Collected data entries
+++++

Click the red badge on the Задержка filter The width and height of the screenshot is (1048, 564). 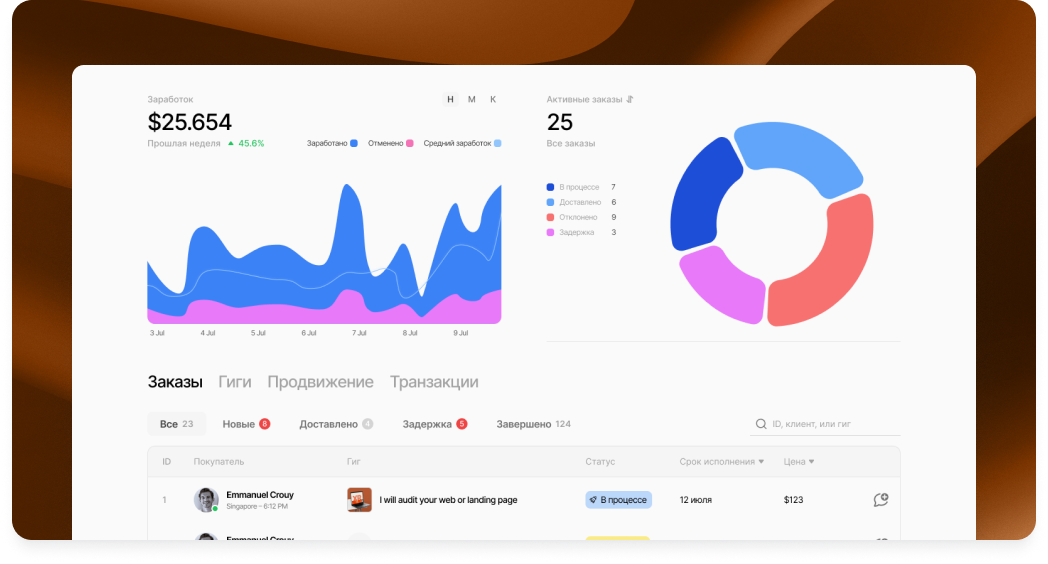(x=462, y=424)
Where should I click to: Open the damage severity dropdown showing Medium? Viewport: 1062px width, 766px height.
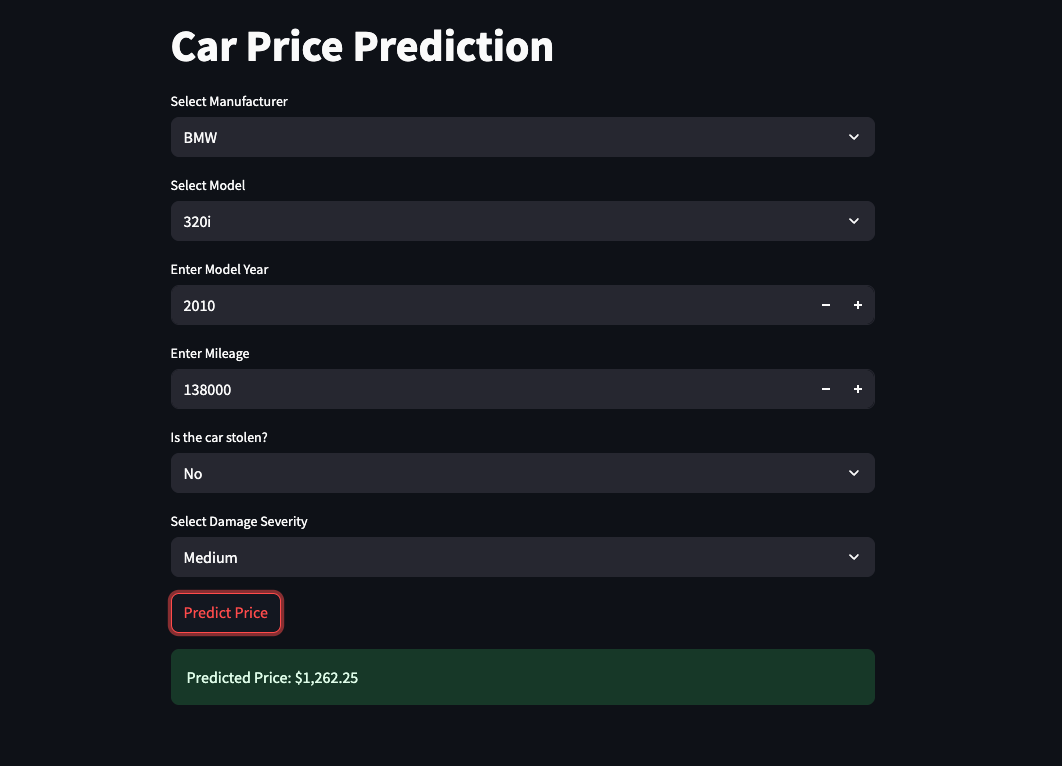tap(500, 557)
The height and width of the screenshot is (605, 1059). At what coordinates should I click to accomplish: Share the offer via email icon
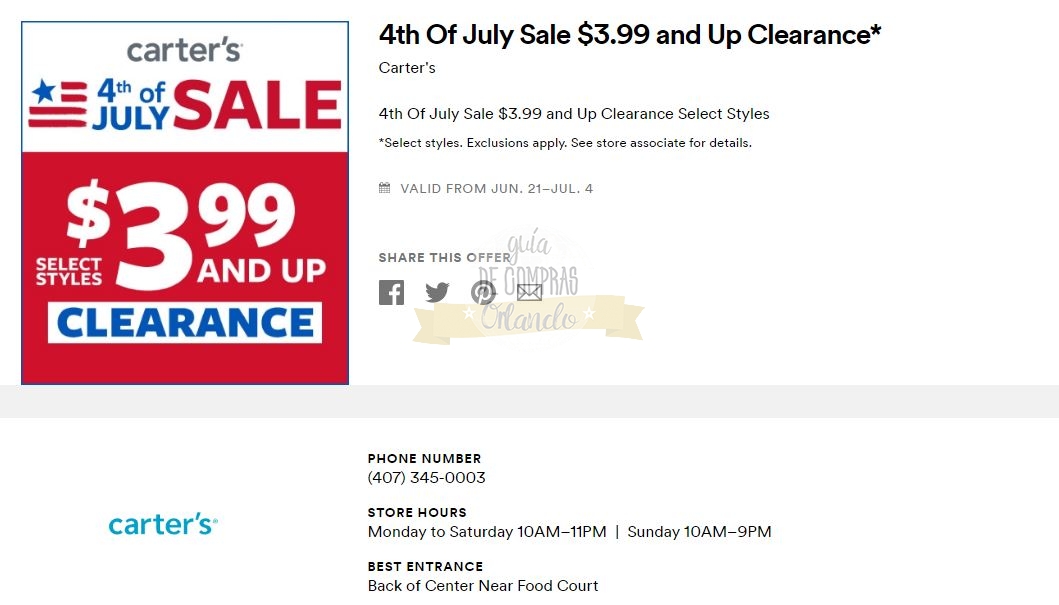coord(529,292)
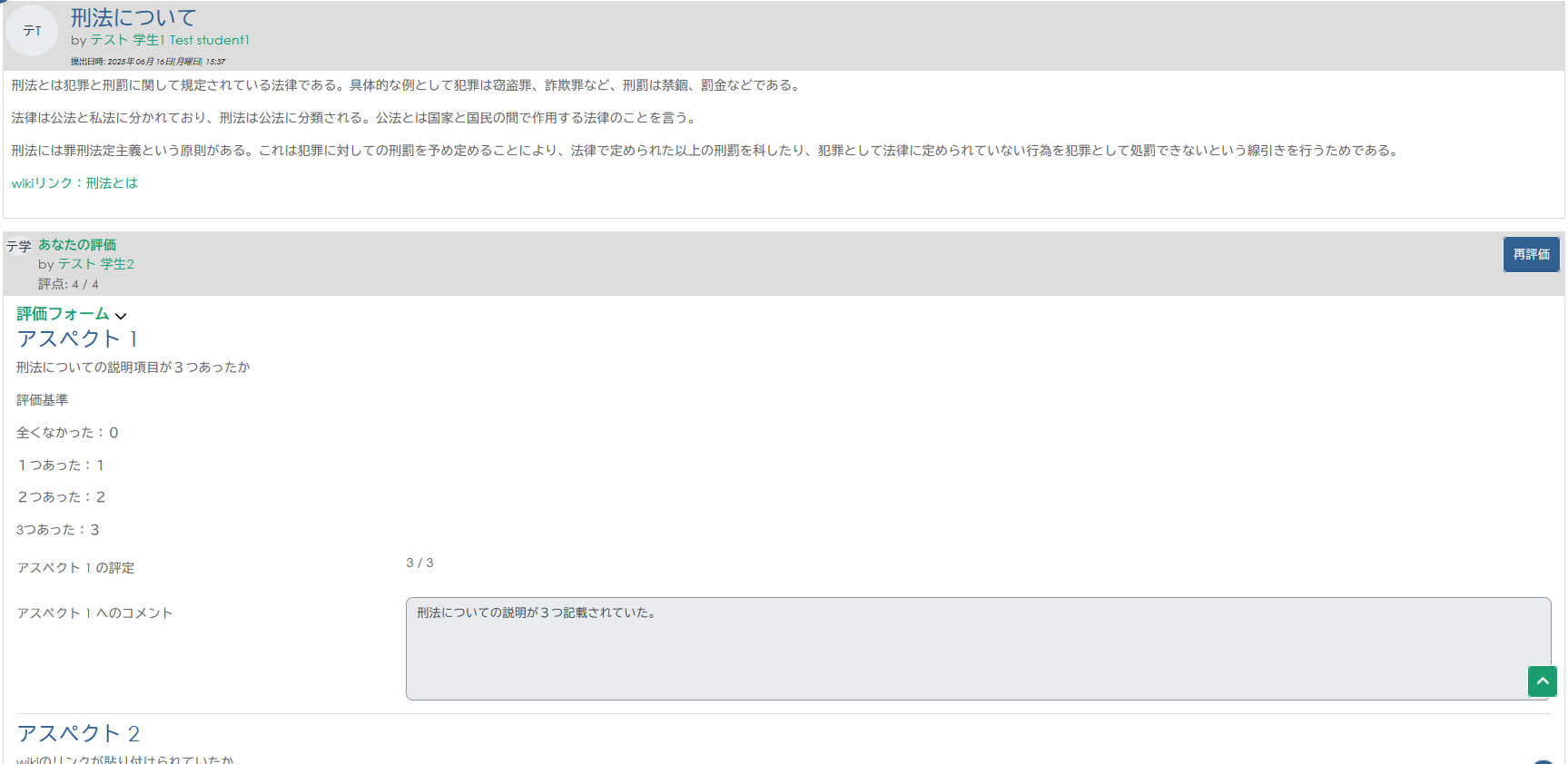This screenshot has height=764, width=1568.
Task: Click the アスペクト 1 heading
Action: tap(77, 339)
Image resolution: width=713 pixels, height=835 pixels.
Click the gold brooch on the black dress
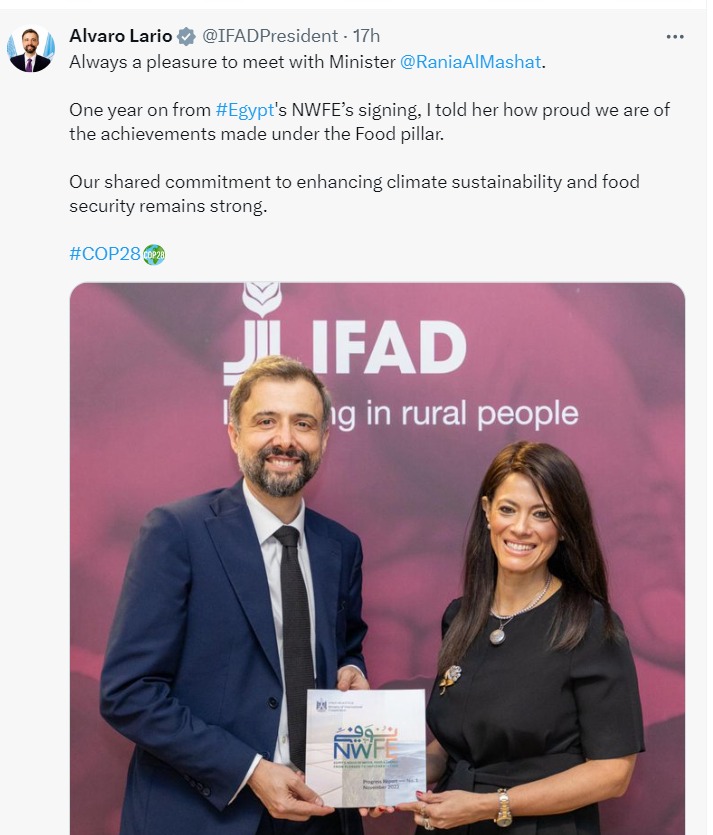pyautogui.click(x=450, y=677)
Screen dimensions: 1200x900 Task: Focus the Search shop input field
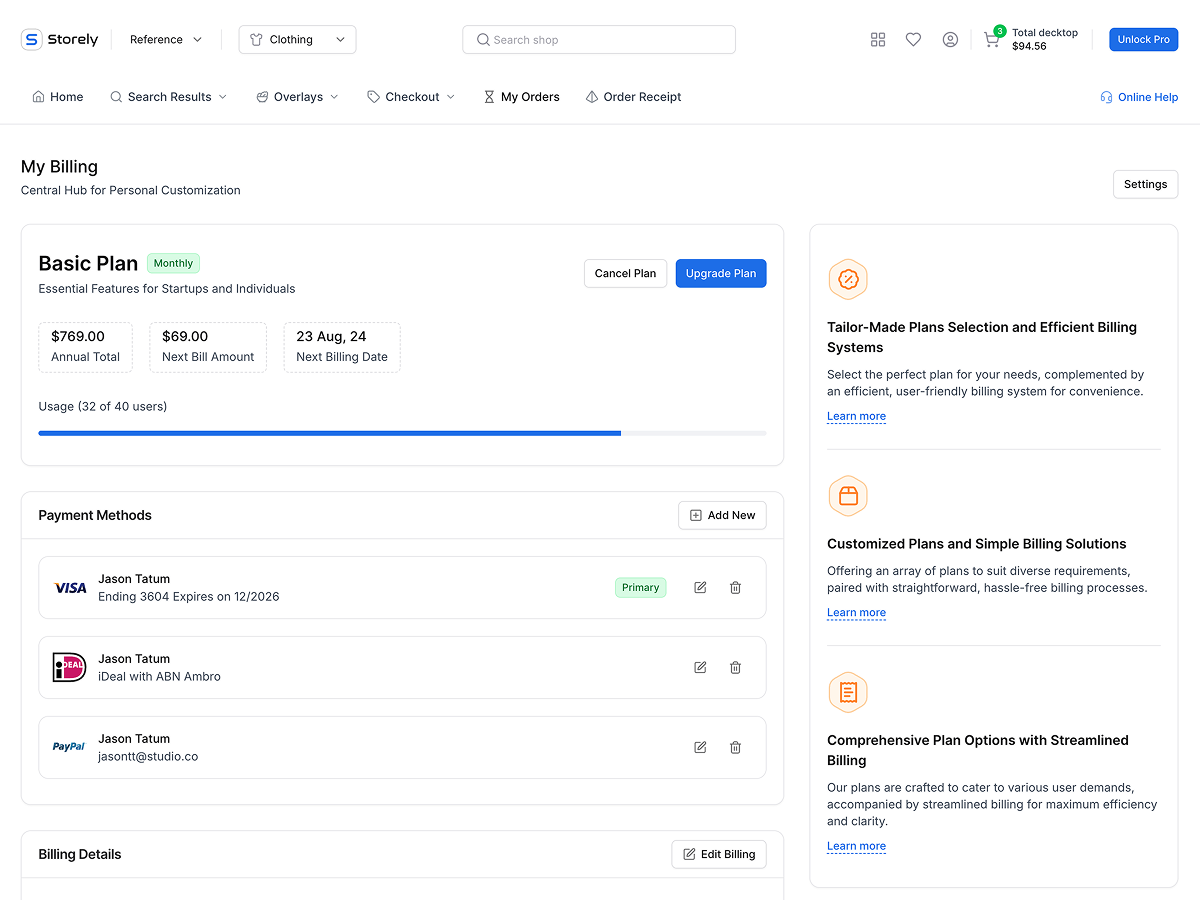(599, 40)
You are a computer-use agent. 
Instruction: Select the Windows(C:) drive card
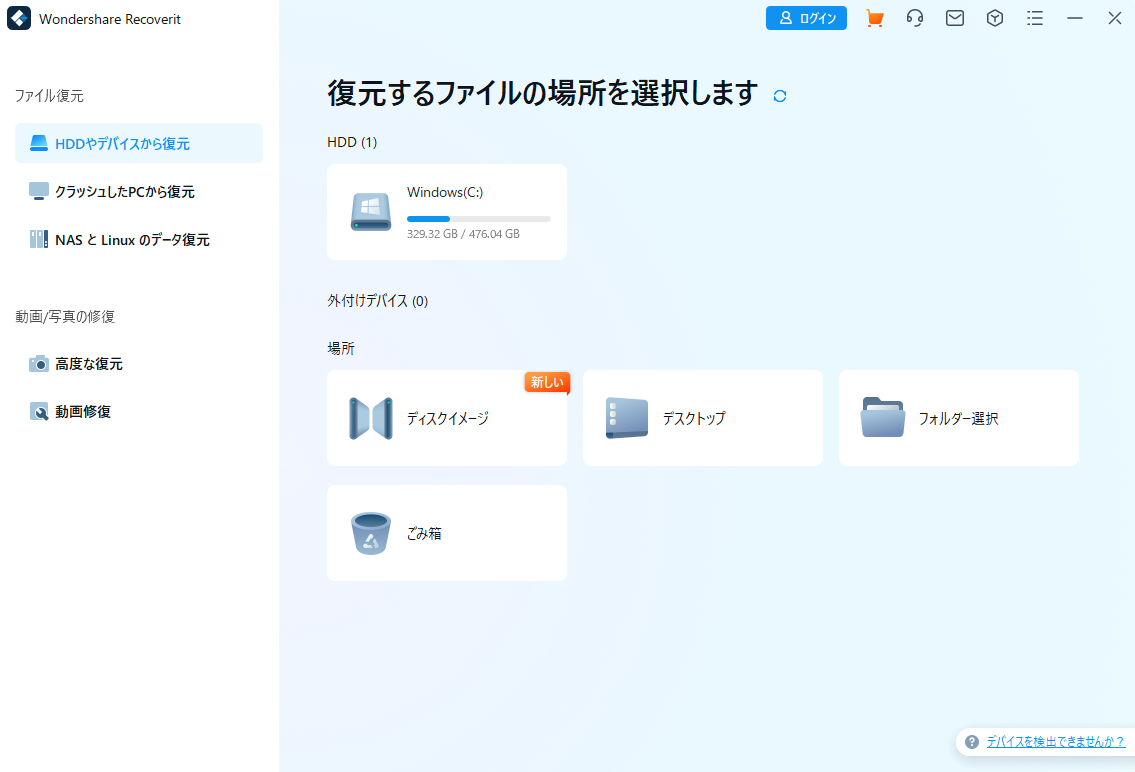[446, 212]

+++++

**EXERCISE OBJECTIVE:** An acceptable answer consists of the lines above from the one holding "You are a computer-use agent." to the end of the data, repeated exactly and containing no pictures.

**SOLUTION FOR THIS TASK:**
You are a computer-use agent. 
Instruction: Select the Windows(C:) drive card
[446, 212]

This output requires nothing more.